Turning to specifics, full year 2024 capital expenditures, excluding discretionary acreage acquisitions, totalled approximately $385 million, and production for the year averaged 1.05 billion cu ft equivalent per day, both in line with the expectations we set forth with investors at the beginning of the year. The company drilled 21 gross wells, which were predominantly focused in the Utica. On the completion side, Gulfport completed and turned to sales 19 gross wells, which included three SCOOP wells, 12 Utica dry gas wells, and four Utica condensate wells. Alongside yesterday's earnings announcement, we provided longer-dated production history from our four-well condensate pad in Harrison County, Ohio, and we are very pleased with the continued strong reservoir performance.

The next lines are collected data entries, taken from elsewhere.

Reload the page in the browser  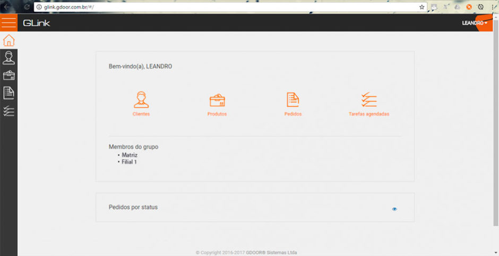[x=27, y=7]
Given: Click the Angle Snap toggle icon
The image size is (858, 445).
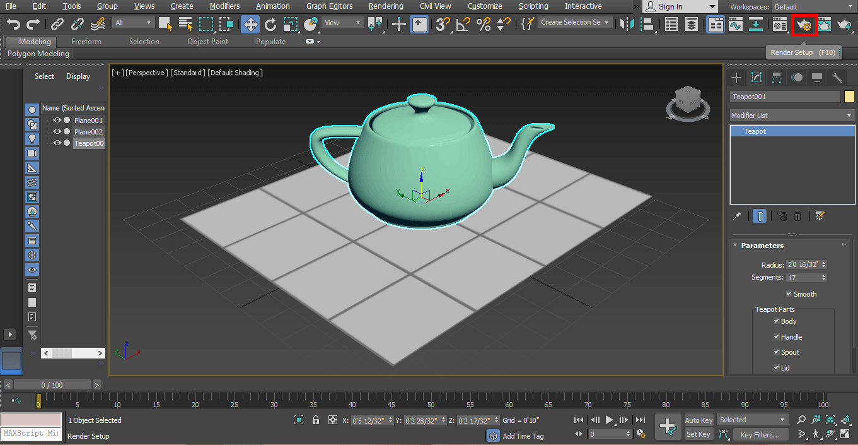Looking at the screenshot, I should [463, 25].
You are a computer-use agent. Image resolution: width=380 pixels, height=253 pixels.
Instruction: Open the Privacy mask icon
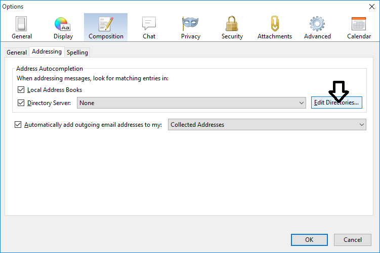point(190,24)
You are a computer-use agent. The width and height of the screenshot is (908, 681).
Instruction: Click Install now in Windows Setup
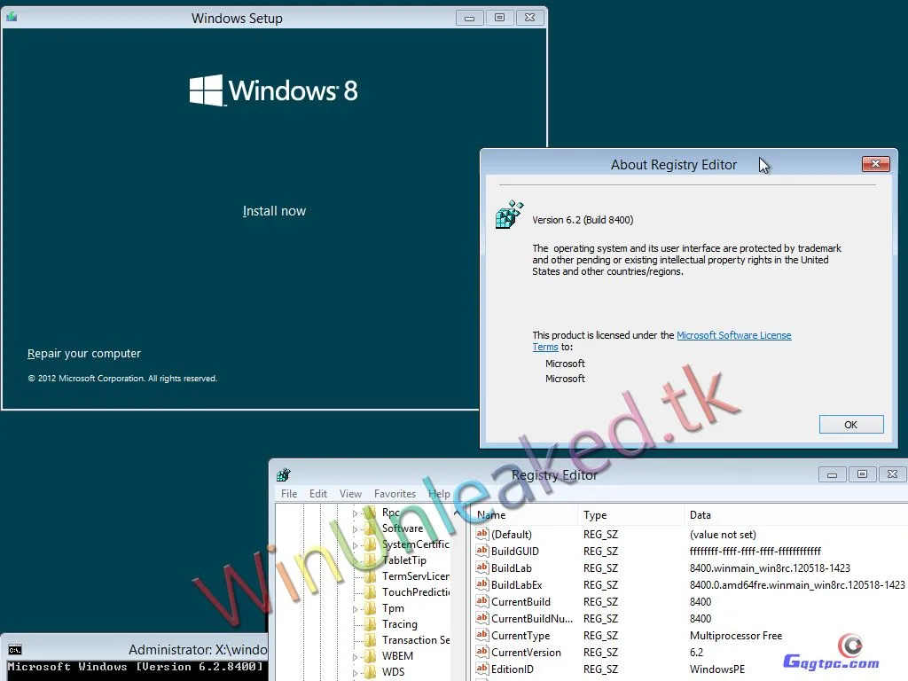pyautogui.click(x=274, y=211)
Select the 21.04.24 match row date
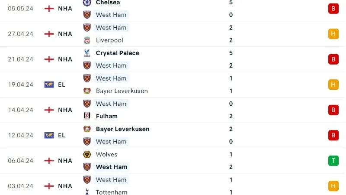Image resolution: width=346 pixels, height=195 pixels. (x=20, y=59)
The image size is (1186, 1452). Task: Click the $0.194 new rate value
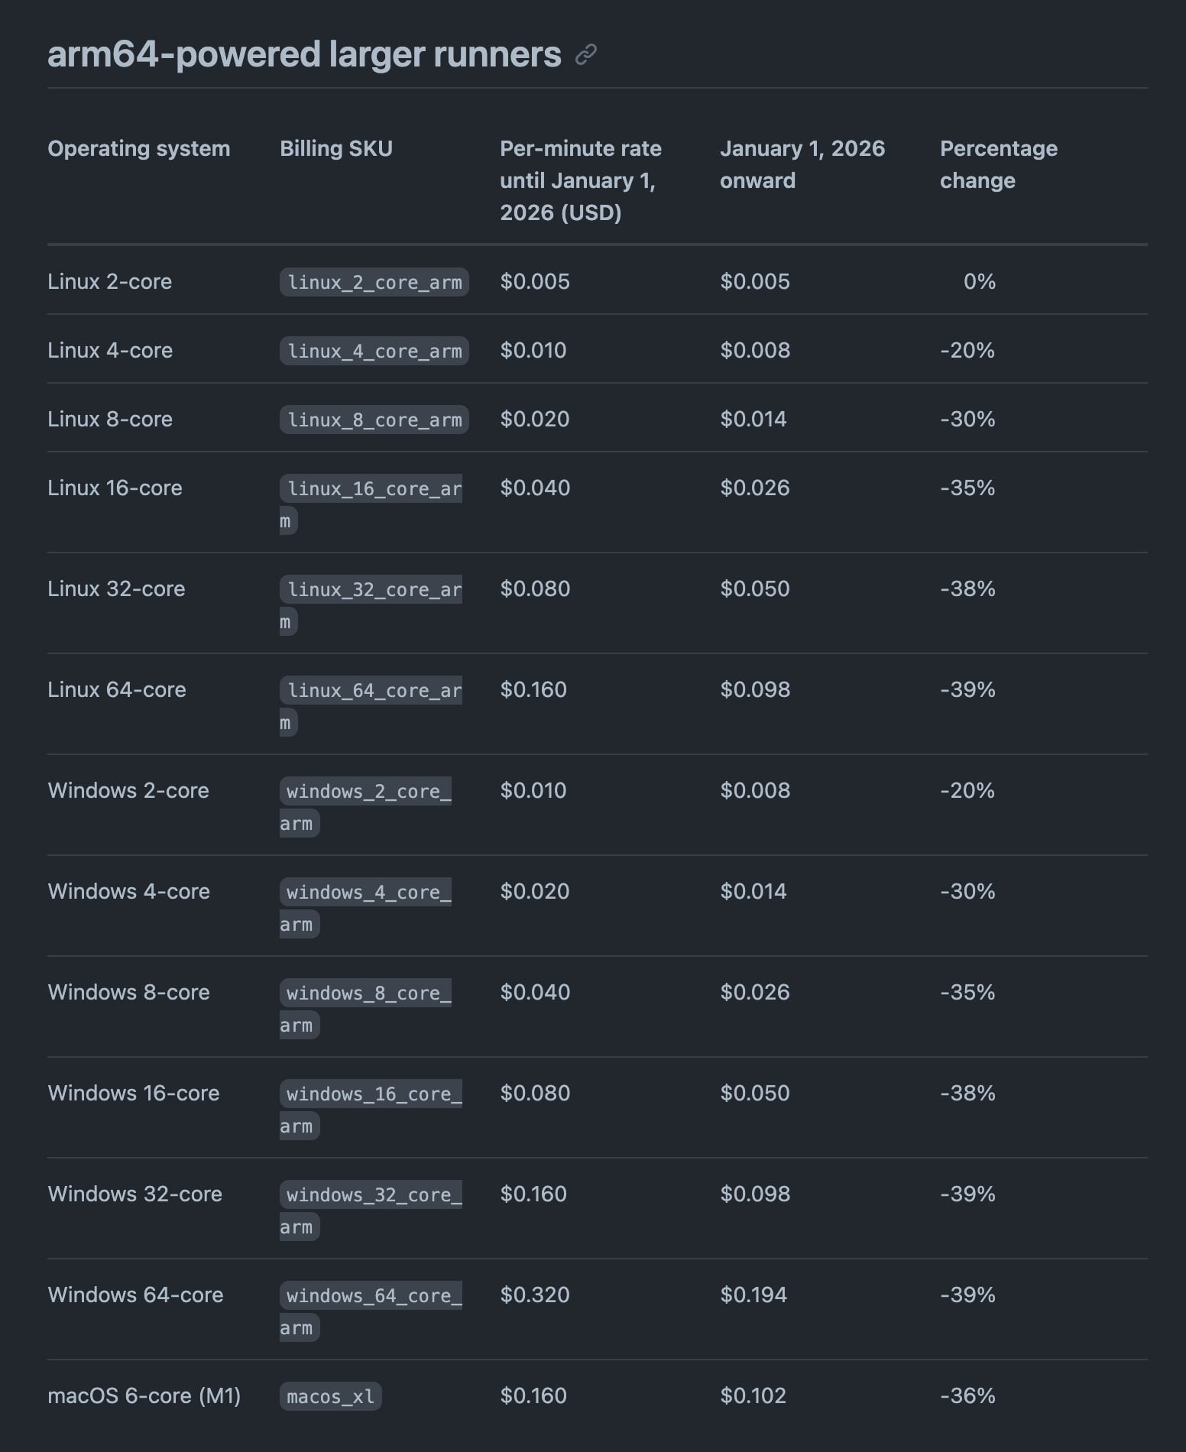tap(753, 1295)
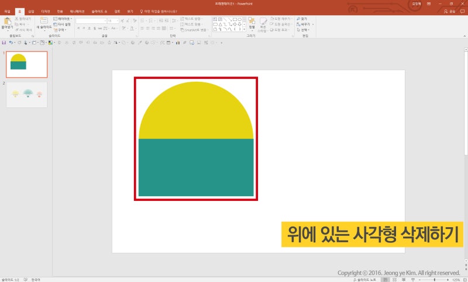This screenshot has height=282, width=468.
Task: Click the Arrange (정렬) icon in Drawing group
Action: 252,22
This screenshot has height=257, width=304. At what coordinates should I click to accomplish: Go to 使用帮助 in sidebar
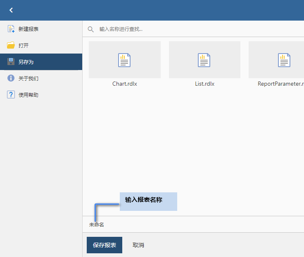pyautogui.click(x=29, y=95)
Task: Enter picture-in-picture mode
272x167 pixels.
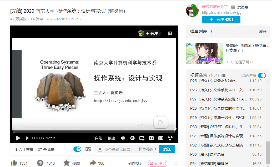Action: 142,138
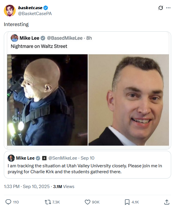Click the reply bubble icon
175x207 pixels.
point(8,202)
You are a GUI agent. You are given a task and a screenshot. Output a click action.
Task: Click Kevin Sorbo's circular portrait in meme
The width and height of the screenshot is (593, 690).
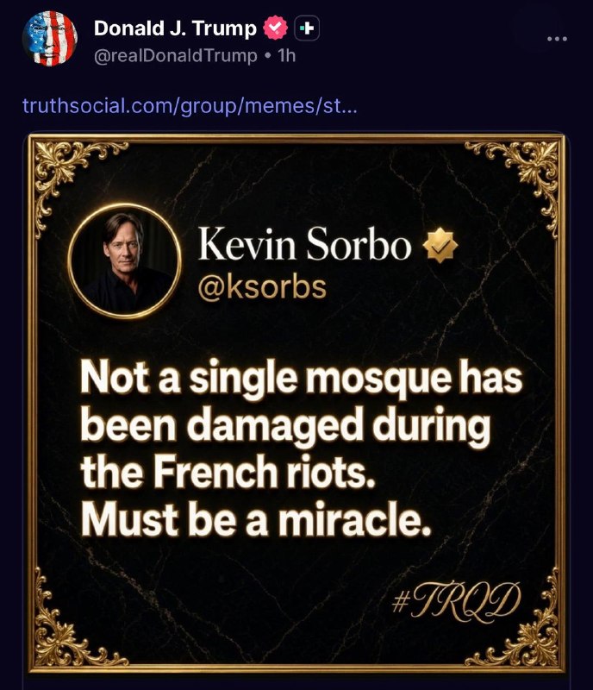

Referring to slide 15 of the investor deck, under our managed pressure approach and following six months or 180 days of production, the L7 wells are exhibiting a relatively flat production profile with minimal daily pressure drawdown. As we noted on our third quarter call in November, we elected to increase production rates on two of the four wells to determine the optimal production profile for this pad, as well as future nearby development, and concluded additional reservoir productive capacity remains. Moving forward, we have the ability to flow at increased initial production rates, preserving long-term well performance while also maximizing returns. We are currently completing our nearby Kage development and look forward to applying our learnings from the L7 pad to this development, which is expected to come online in late March.
In addition, on slide 14 of our investor deck, we provided an update on our Utica dry gas well performance with over 12 months' production history, and as you can see, since we enacted the managed pressure approach in early 2023, the development program has continued to exhibit strong results, yielding higher cumulative recoveries per thousand foot of lateral after an extended production period. Operationally, we continue to focus on improving efficiency, and on the drilling side, we achieve cycle-time improvements in total footage drilled per day of over 9% year on year and over 55% when compared to year-end 2022. On the completion side, we also continue to see efficiency improvements in the frac and drill-out phases of our operations, improving average frac pumping hours per day by 25% in 2024 and average plugs drilled per day by 46%.
Our operating team's high level of efficiency and cost reductions translate into realized savings for our 2025 development program, and we now expect our 2025 Utica per well cost to be below $900 per foot of lateral, or approximately 10% lower than full year 2024. On the discretionary acreage front, the company expanded our acreage footprint by investing $45 million in 2024, largely targeting Utica lean condensate acreage within our Belmont County development footprint. With our current drilling pace, we added over a year of core liquids-rich locations, and when coupled with our 2023 efforts and the de-risking of our Marcellus acreage, we have added over four and a half years of high-margin liquids-rich inventory through delineation and discretionary acreage acquisition efforts.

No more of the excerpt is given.